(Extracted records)
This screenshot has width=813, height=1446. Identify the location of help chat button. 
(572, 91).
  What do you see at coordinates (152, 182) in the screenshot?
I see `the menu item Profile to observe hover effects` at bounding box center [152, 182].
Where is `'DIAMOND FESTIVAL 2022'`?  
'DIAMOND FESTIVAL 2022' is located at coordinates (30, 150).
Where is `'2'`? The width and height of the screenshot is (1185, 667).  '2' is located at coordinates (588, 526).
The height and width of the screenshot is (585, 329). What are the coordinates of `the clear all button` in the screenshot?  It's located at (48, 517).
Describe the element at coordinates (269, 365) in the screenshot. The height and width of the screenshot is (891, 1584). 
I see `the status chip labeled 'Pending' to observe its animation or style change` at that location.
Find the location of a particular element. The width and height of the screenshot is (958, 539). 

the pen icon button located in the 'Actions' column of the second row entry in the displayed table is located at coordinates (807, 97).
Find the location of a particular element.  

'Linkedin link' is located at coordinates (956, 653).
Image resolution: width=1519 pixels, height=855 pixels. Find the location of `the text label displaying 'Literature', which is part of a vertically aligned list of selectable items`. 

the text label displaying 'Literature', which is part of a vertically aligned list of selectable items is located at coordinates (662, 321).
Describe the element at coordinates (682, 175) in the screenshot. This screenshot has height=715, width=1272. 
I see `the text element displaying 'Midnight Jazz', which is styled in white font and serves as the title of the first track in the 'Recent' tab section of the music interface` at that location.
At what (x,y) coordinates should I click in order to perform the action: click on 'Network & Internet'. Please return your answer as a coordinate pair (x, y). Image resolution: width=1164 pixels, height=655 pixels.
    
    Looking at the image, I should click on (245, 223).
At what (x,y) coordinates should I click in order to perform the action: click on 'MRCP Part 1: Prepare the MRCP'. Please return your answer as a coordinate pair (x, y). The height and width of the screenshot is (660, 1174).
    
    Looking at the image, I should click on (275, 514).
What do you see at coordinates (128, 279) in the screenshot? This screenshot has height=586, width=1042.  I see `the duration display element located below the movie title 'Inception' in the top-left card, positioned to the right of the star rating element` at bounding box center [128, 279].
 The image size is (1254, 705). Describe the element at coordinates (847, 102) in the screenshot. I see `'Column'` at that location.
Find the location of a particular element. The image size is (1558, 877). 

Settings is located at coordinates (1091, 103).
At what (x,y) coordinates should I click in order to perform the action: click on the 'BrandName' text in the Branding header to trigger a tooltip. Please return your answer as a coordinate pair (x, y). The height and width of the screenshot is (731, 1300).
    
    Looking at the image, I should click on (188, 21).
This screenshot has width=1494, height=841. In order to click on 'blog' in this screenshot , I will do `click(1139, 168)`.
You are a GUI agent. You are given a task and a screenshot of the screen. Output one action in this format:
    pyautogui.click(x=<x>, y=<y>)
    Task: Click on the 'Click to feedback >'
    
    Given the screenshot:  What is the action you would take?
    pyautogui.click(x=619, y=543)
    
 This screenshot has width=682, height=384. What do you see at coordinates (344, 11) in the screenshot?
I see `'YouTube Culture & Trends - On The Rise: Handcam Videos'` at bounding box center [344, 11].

**WHAT IS BEING ASKED:**
Copy out the rows from the line containing "Describe the element at coordinates (682, 175)" through the line containing "Looking at the image, I should click on (245, 223).", both included, reproducing each line verbatim.

**RESPONSE TO THE EXERCISE:**
Describe the element at coordinates (682, 175) in the screenshot. This screenshot has height=715, width=1272. 
I see `the text element displaying 'Midnight Jazz', which is styled in white font and serves as the title of the first track in the 'Recent' tab section of the music interface` at that location.
At what (x,y) coordinates should I click in order to perform the action: click on 'Network & Internet'. Please return your answer as a coordinate pair (x, y). Image resolution: width=1164 pixels, height=655 pixels.
    
    Looking at the image, I should click on (245, 223).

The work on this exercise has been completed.